Combined, some traders barely know which end is up in longer-dated markets which is why calendar spreads that involve the front versus the deferred continue to be "unstoppable".

Market Impact

With gasoline prices reaching record highs of nearly $5 a gallon, the US has been repeatedly pressuring the Saudi government and the UAE authorities to: turn on the taps, disregard the assigned quotas, and ramp up production. Diesel is also moving at a pace more bullish than that of the petroleum market as a whole.

These pressures have been to no avail thus far, as OPEC+ has stood staunchly behind the deal.

Calendar Spreads

The difference in seasonality between the gasoline and distillate products shows itself via the calendar spreads. There is a normal cadence to the seasonality of gasoline in the summer and distillate for heating in the winter.

But, what we are witnessing today are extreme reactions of the market beyond traditional seasonal patterns. In comparison to the same spreads last year, you can see the exaggeration of normal seasonality.

Winter heating oil seasonality:

Summer gasoline seasonality:

Crude Arbs

Given the wildcard that is the 'back' of the curve, note how much ground WTI lost to Brent over the last two weeks. The chronic aspect of the war seems to be reinforcing the narrative that Brent markets are tighter than WTI markets.

Crack Spreads


Asian refining margins for 10 ppm gasoil surged to a fresh record high on Friday, lifted by weaker feedstock crude prices, low inventories and expectations for firmer Chinese demand in the near term due to easing COVID restrictions.

Singapore’s middle distillate inventories have dropped to a four-week low this week, staying about 39% lower compared with the corresponding week a year ago, while the inventories in UAE’s Fujairah Oil Industry Zone were about 34% lower compared with a year earlier.

The Americas...

Mike Wirth, the CEO of oil giant Chevron appeared on Bloomberg TV discussing what the country can do to ease record prices at the pump.
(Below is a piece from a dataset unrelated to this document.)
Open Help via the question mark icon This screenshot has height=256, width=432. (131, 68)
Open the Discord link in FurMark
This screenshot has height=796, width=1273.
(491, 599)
He stated that he doesn't believe there will ever be another new oil refinery built in the U.S.

Even if oil producers increased their production, there's not enough refining capacity to meet the demand for petroleum products like gasoline, jet fuel, and diesel. That means prices will remain elevated even if oil companies pump more crude oil.

Looking at the curve shift of gasoline cracks since the beginning of 2021, it's evident that the refining complex is maxed out.

Bottom Line

Are we at the beginning of something that is going to get way worse? New refining capacity generally springs up regionally where growing demand is, as opposed to flat growth areas. When you combine that with the environmental concerns, you can see why many would add refineries in the East versus the West. There are just so many mounting difficulties with opening a refinery in West.

Taken together, these factors are a recipe for future uncertainty, and hence, a spread dynamic that seems unstoppable. Until recently spreads were a lower-risk proxy for market direction. But now, due to refinery uncertainties, SPR math, and geopolitical uncertainties, in their own right may be an increasingly risky proposition.


EIA Inventory Recap - Week Ending 5/27/2022

Weekly Changes

The EIA reported an astonishing total petroleum inventory DRAW of 11.70 for the week ending May 27, 2022.

YTD Changes

YTD total petroleum EIA inventory changes show a DRAW of 104.40 through the week ending May 27, 2022.

Inventory Levels

Commercial Inventory levels of Crude Oil (ex-SPR) compared to prior years are have gone from way above historical levels to surprisingly below historical levels and should continue to draw as long as backwardation in the market persists.